Crypto++ covers most popular encryption algorithms, including:

  • DES, Triple-DES, Blowfish and other Symmetric block ciphers;
  • RSA, DSA and other public key cryptography, as well as padding schemes for public key systems;
  • SHA-1, SHA-2, MD4, MD5 and one-way hash functions;
  • Stream ciphers: Panama, ARC4, etc.; and
  • Key agreement schemes: Diffie-Hellman (DH), etc.

Go to the Crypto ++ library. Also, a detailed Crypto++ FAQ is available.

The Lokitech code samples below perform two key functions:

  1. Password protection and
  2. Simple credit card number encryption using Crypto++ and DES encryption and decryption.

Future of Open Source in the Enterprise
OET asked Knystautas whether he met any resistance from his clients about using Open Source for a security project.

“The nature of custom projects has changed,” Knystautas replied, matter-of-factly. And that shift will work to Open Source’s benefit, he said.

“It used to be custom projects had big budgets, and that meant when they worked with consultants, they wanted to use the most elaborate software — or even to build what they wanted from scratch,” Knystautas told OET. “Now, people hiring technology and business constants want more guidance as to how and what they should be doing with technology, and that, for us, means an increasing use of Open Source.”

Knystautas said Lokitech has been using Open Source since 1997, and has had employees participate in the Apache Software Foundation since 1999. The virtues of Open Source, he said, are becoming more apparent to his clients. “It has really changed the way projects happen,” he said. “If an Open Source application or solution can offer 80% of the functionality of a [commercial option] really quickly, that is attracting attention. The advantage of an Open Source library is that virtually all businesses can use it, since there are no extra software fees and it’s more easily adapted to whatever platform the business uses,” Knystautas explained.

But the magic of Open Source is evident in the way the developer/consultant can mold it to the customer’s needs — and not in the fact that it may (or may not) be free, Knystautas hastened to add. “Open Source is changing from just a development environment to an integration environment. With Open Source, the sheer volume of projects getting created will expand as different businesses are taking a look at how it can be used in their enterprise.”

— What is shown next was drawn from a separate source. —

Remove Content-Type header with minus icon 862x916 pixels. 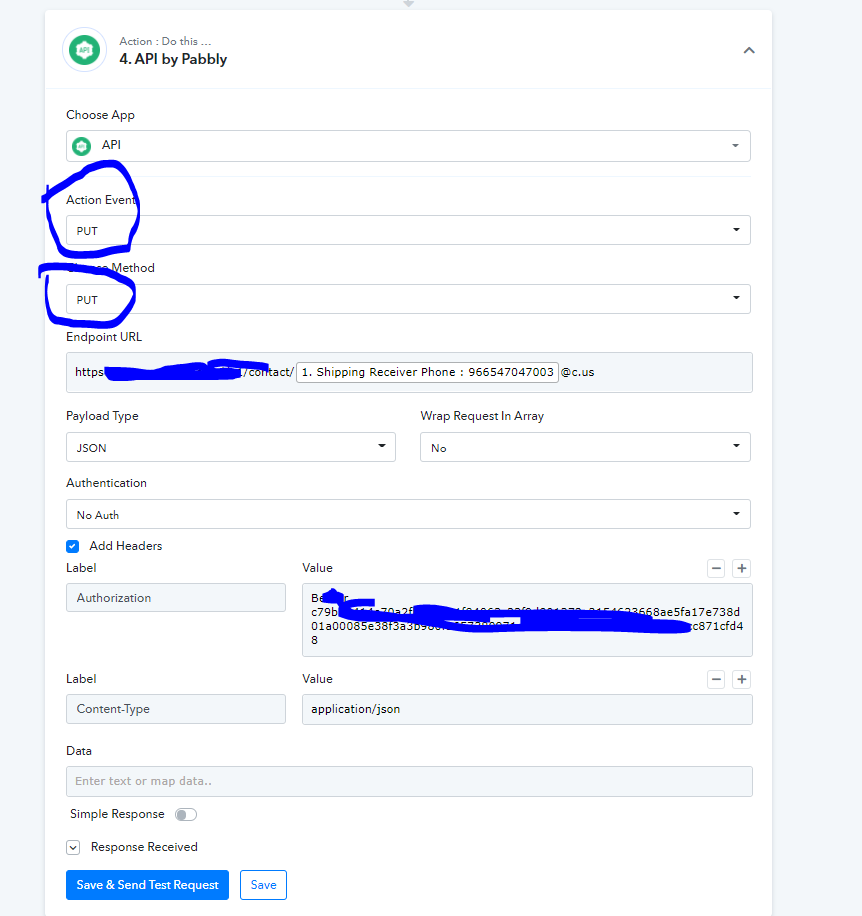tap(716, 679)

Lokitech is already spreading the word in metro Washington, D.C., and Knystautas told OET that a number of national trade associations and nonprofits based in the area are interested in learning more about the Open Source-based security options. “Trade associations are a natural for this,” Knystautas explained.

“If you think about it, most associations you give money to know everything a hacker would need for identity theft — name, address, credit card number and, in some cases, Social Security number.” Knystautas said.